Gov. Glenn Youngkin accurately read and leveraged voter frustration with Democrats who then held all the levers of power in Virginia and the White House as the nation struggled to emerge from the COVID-19 pandemic. He also avoided being Trumped.

“The GOP nominating process in 2021 rejected a Trump extremist,” Rozell said, referring to former state Sen. Amanda Chase, “and Youngkin ran a middle-right campaign that kept a smart strategic distance from the former president.” 

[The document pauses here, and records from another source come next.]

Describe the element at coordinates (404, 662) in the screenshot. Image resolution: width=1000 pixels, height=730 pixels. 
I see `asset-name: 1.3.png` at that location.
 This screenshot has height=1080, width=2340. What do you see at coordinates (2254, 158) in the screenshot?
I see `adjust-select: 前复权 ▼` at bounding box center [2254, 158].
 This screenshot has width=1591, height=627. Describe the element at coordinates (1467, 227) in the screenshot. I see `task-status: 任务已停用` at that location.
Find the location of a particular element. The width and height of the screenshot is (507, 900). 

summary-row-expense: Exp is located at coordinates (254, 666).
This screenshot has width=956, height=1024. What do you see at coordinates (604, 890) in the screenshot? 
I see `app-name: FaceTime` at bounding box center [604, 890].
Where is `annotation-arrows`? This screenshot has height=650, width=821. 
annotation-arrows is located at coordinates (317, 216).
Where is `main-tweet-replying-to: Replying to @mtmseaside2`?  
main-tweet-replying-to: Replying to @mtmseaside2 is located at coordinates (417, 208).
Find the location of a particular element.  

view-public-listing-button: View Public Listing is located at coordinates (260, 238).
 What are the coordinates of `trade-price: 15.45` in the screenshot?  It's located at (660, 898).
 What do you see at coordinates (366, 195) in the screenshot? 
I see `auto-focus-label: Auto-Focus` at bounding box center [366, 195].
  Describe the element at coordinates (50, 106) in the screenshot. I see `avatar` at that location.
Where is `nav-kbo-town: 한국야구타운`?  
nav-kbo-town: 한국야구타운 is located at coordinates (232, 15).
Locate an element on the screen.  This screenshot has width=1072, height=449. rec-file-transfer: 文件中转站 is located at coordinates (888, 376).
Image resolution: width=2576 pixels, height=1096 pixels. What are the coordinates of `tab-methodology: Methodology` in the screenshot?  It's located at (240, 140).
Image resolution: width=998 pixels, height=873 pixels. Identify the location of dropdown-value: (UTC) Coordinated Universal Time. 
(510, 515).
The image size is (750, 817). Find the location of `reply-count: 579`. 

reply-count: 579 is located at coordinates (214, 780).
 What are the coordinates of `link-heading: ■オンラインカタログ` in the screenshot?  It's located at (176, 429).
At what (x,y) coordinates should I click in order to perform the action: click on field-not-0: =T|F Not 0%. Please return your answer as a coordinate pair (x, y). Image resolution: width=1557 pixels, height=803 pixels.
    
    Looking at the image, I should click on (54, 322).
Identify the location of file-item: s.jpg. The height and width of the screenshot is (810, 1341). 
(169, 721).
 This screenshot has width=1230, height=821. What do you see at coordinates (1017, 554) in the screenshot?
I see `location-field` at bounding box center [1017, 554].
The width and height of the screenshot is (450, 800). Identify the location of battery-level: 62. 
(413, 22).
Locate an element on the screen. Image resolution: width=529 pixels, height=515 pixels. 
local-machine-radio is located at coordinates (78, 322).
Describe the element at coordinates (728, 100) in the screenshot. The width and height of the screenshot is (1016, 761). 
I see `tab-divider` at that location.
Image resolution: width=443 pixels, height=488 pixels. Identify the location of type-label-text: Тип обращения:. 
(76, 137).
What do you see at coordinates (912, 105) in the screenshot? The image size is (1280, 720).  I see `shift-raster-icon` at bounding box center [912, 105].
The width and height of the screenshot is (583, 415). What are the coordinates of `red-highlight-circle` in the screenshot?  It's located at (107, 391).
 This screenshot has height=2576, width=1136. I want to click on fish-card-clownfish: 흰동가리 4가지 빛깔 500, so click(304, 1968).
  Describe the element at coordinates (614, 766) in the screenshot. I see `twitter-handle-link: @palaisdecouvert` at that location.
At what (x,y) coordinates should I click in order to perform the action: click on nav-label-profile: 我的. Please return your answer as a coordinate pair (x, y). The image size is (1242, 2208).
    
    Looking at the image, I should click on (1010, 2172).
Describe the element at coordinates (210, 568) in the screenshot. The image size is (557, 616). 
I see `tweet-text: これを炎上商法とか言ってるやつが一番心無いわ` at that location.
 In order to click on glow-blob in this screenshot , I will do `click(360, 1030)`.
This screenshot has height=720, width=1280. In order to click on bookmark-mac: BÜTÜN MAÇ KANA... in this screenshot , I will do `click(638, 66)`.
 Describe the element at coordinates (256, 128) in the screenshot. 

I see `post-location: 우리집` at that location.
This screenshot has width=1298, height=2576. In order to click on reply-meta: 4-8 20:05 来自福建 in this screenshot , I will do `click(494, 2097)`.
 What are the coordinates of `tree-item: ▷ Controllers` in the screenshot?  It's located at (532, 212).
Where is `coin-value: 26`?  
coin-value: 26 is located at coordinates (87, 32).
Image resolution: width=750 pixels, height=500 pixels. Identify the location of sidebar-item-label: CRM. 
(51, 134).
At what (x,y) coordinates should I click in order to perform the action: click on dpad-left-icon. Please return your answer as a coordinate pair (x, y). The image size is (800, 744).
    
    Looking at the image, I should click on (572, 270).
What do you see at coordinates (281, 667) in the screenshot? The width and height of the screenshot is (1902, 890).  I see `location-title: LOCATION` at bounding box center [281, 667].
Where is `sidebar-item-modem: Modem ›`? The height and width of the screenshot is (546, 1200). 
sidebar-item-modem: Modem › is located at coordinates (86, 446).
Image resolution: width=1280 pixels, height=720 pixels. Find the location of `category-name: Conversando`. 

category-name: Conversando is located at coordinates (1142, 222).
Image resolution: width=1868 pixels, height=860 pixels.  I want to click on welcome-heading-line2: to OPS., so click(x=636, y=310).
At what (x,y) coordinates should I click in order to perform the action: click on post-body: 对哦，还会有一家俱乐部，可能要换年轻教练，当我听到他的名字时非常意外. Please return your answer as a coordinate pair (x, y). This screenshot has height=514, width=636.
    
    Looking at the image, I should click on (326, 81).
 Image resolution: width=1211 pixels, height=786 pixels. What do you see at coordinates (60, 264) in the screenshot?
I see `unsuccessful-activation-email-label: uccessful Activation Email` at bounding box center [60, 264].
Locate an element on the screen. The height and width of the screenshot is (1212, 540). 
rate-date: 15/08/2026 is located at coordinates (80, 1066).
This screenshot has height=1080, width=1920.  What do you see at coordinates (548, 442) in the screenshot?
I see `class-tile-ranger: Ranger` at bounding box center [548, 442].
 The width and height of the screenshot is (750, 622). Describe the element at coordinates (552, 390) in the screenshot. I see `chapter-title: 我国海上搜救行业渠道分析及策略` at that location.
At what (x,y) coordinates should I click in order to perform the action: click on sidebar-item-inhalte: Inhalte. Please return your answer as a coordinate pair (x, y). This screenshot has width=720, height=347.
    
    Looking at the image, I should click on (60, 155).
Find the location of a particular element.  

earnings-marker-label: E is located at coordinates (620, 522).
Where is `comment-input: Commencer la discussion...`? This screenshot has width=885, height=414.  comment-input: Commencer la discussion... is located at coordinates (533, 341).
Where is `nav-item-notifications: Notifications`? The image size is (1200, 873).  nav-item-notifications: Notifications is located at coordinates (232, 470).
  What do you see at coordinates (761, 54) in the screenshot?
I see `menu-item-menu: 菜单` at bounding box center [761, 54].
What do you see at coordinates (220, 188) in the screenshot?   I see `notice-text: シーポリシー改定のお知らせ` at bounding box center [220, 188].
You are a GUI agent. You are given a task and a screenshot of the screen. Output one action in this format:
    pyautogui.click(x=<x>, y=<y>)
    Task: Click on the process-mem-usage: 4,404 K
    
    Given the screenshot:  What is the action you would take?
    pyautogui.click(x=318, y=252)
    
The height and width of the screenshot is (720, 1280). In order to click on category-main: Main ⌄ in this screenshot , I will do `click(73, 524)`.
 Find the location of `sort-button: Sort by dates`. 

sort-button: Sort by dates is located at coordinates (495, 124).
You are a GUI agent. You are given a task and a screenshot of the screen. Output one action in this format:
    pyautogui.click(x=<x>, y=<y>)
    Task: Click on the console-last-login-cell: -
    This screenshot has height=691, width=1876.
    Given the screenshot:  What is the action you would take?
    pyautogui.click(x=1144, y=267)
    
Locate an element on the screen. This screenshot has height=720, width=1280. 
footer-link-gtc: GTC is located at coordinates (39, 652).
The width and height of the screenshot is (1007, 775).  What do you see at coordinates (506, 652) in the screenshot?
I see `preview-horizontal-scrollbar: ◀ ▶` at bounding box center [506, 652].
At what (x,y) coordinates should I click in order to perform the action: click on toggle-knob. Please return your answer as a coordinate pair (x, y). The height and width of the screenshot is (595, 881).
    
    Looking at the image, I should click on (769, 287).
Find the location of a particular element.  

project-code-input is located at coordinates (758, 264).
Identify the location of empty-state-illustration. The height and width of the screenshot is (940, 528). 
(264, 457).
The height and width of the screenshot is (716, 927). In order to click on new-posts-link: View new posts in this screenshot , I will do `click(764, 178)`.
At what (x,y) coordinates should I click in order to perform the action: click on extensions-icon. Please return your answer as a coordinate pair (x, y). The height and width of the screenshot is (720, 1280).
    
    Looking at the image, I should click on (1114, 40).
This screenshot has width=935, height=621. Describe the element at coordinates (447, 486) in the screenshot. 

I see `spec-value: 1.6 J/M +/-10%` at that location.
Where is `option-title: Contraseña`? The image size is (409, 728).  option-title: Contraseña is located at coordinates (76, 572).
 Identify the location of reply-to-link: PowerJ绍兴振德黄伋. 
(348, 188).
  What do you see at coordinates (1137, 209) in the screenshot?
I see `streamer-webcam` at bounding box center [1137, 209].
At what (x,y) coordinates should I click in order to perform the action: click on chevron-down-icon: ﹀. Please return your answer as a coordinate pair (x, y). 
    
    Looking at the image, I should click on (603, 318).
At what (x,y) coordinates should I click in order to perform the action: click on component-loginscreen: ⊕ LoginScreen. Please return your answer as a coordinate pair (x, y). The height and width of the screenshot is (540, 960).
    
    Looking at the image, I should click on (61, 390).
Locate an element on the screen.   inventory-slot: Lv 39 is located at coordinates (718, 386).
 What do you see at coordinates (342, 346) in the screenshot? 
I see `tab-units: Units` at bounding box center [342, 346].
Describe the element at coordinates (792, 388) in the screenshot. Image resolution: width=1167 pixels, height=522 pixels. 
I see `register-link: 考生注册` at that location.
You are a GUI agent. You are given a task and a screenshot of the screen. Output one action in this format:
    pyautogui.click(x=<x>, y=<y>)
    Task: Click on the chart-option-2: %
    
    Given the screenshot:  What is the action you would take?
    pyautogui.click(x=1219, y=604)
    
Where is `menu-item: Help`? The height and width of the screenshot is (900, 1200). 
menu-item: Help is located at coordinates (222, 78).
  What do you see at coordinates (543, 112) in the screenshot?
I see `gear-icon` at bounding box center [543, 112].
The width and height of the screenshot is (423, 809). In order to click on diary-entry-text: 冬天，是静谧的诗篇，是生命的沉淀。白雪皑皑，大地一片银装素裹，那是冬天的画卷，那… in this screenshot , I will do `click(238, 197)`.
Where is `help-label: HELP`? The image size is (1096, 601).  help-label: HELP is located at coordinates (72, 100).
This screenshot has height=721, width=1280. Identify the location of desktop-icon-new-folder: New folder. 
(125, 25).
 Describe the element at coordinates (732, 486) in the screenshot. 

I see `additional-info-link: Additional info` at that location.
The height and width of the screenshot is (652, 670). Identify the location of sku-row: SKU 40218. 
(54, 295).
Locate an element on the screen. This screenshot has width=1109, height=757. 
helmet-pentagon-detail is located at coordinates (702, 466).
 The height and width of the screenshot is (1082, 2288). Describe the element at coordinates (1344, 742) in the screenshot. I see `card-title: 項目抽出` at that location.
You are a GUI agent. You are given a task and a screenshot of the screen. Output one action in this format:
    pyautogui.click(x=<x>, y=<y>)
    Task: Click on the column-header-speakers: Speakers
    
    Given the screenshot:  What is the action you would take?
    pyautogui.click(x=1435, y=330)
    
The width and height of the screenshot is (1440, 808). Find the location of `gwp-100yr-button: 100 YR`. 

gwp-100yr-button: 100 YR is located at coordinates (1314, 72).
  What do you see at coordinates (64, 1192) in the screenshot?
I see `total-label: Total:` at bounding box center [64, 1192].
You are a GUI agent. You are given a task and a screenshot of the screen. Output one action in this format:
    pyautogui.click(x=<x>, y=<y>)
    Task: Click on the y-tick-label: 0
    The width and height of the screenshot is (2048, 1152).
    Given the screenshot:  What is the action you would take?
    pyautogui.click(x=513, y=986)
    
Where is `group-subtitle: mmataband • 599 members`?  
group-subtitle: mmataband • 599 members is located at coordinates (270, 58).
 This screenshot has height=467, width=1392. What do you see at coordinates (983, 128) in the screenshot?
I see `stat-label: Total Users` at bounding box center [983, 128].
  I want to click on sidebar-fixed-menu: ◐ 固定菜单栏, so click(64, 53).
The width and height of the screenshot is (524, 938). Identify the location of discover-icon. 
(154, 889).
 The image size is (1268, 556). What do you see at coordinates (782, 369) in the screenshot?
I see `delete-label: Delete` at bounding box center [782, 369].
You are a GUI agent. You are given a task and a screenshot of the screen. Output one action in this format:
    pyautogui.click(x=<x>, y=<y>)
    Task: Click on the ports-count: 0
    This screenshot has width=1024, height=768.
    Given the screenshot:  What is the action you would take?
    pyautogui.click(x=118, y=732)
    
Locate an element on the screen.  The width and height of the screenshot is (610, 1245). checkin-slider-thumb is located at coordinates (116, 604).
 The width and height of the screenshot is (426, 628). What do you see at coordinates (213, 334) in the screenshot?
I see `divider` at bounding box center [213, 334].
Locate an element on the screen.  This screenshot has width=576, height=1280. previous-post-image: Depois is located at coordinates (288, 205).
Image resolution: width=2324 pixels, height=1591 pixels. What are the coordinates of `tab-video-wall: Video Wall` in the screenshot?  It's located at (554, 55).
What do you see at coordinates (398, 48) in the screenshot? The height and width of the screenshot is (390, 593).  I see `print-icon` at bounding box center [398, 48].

Again, the data comparison of 2021 to the previous year is telling. Republicans won 99 of the commonwealth’s 133 localities in Youngkin’s 2021 victory, including a dozen where Democrats won in 2020. In the 34 the GOP didn’t win, Youngkin narrowed Democrats’ margins enough that a powerful rural turnout by conservatives was decisive. In 93 localities, the GOP share of the 2021 vote improved by 5% or more year over year.

But, Rozell notes, that was then.

“The GOP triumphs in 2021 do not portend a competitive race in Virginia this year. The problem for the GOP in Virginia is Trump,” he said.

Which brings us back to recent events and how Virginians perceive them. Traveling with alt-right conspiracy theorist Laura Loomer in his campaign entourage and comments about pet-eating immigrants and “childless cat ladies” from those who seek control of the nation’s nuclear arsenal may rouse Trump’s base, but they dissuade unaligned moderates.

“Trump’s disastrous debate performance and close associations with far-right extremists such as Loomer just remind swing voters in Virginia why they rejected him every time in the past,” Rozell said.

Or, as William Faulkner wrote, “The past is never dead. It’s not even past.”